(Screenshot grounding data)

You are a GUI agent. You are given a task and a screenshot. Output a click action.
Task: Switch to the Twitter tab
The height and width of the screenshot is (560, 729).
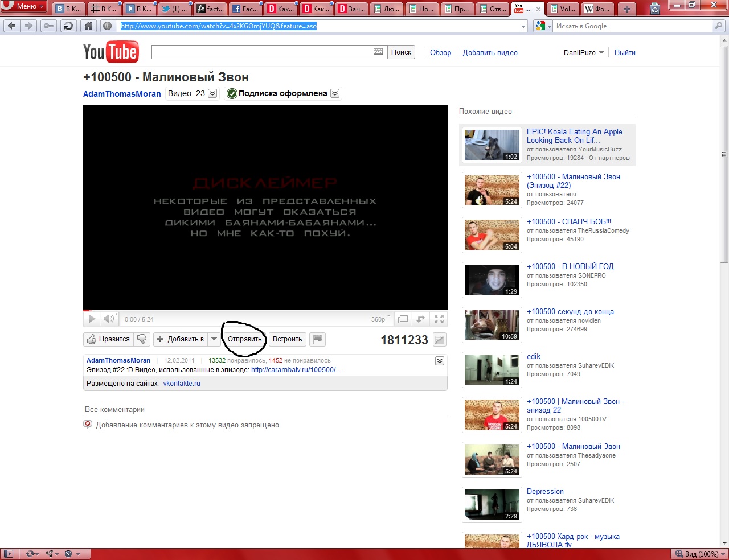(173, 9)
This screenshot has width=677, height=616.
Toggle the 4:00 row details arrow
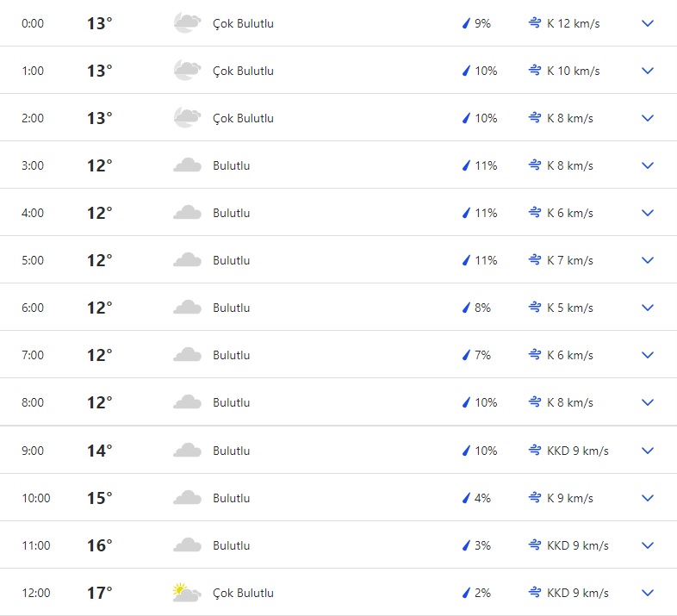(648, 213)
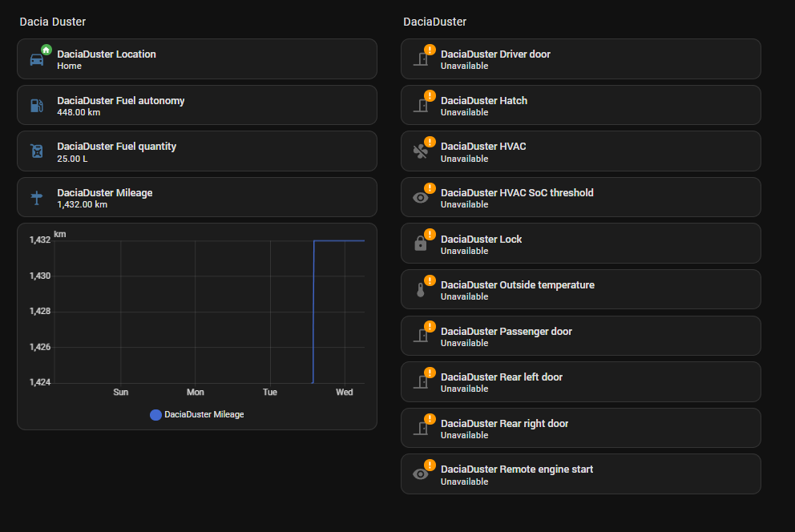Click the car icon for DaciaDuster Location
This screenshot has height=532, width=795.
tap(37, 60)
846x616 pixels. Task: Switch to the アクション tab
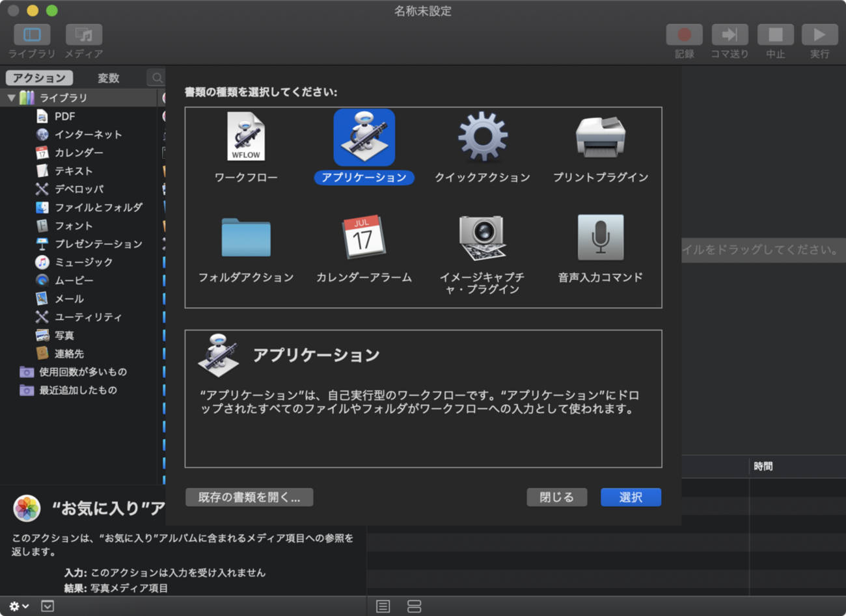(40, 78)
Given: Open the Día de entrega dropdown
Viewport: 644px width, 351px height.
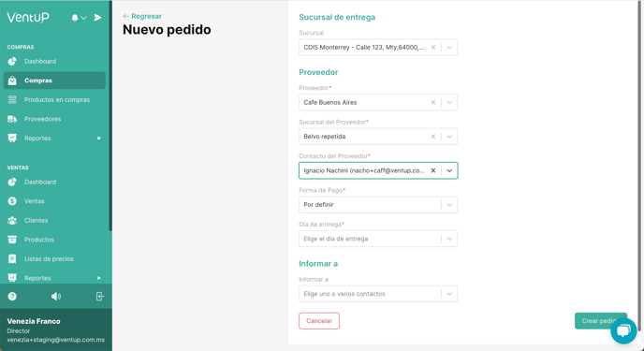Looking at the screenshot, I should [378, 239].
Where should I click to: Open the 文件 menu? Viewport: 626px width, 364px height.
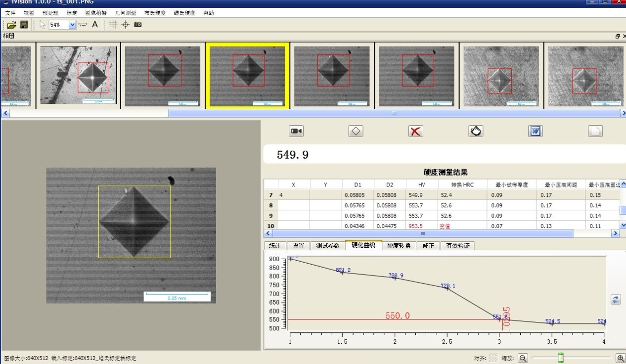click(10, 13)
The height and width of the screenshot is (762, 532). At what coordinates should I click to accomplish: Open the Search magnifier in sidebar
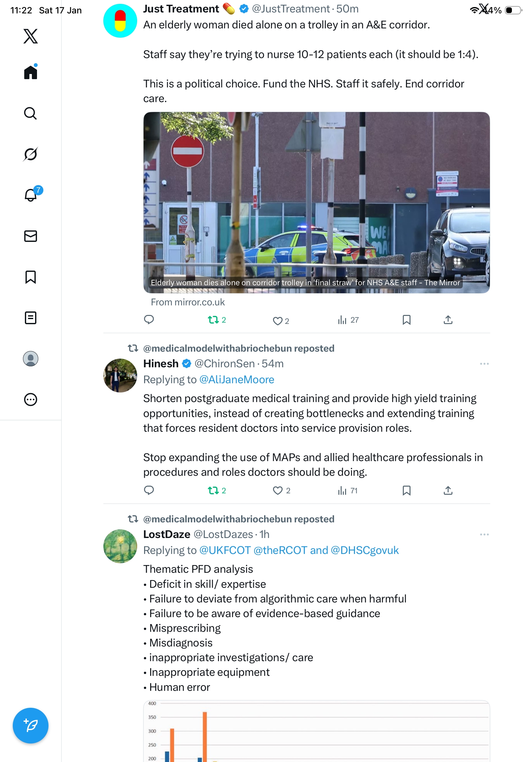point(31,113)
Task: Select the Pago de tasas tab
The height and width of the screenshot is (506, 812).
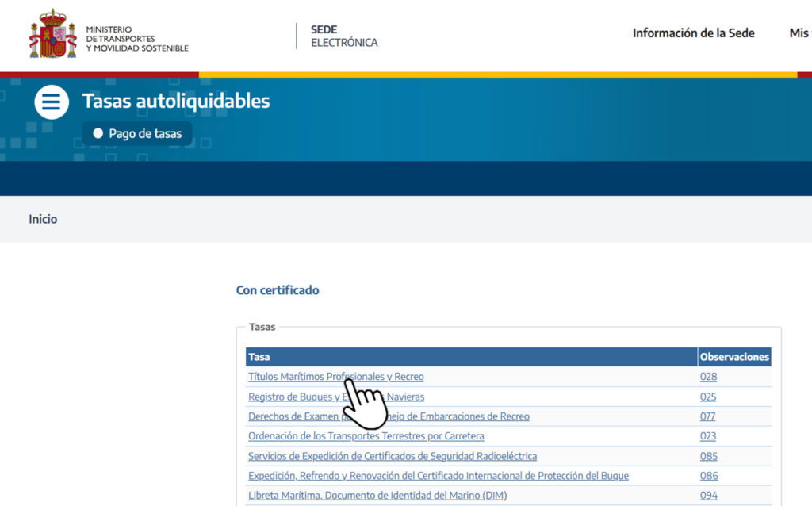Action: click(137, 134)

> **GOAL OF THE EXERCISE**:
The copy should hold exactly the lines from the line containing "The height and width of the screenshot is (560, 729)." through the end of the data, both ends included, and no pictures.

> **COMPLETED TASK**:
The height and width of the screenshot is (560, 729).
(173, 9)
This screenshot has width=677, height=616.
Toggle the 4:00 row details arrow
(648, 213)
Click the car icon for DaciaDuster Location
This screenshot has height=532, width=795.
tap(37, 60)
846x616 pixels. Task: Switch to the アクション tab
(40, 78)
Given: Open the Día de entrega dropdown
Viewport: 644px width, 351px height.
Looking at the screenshot, I should [378, 239].
Where should I click to: Open the 文件 menu? Viewport: 626px width, 364px height.
click(10, 13)
The height and width of the screenshot is (762, 532). At what coordinates should I click to accomplish: Open the Search magnifier in sidebar
point(31,113)
Task: Select the Pago de tasas tab
The height and width of the screenshot is (506, 812).
Action: click(137, 134)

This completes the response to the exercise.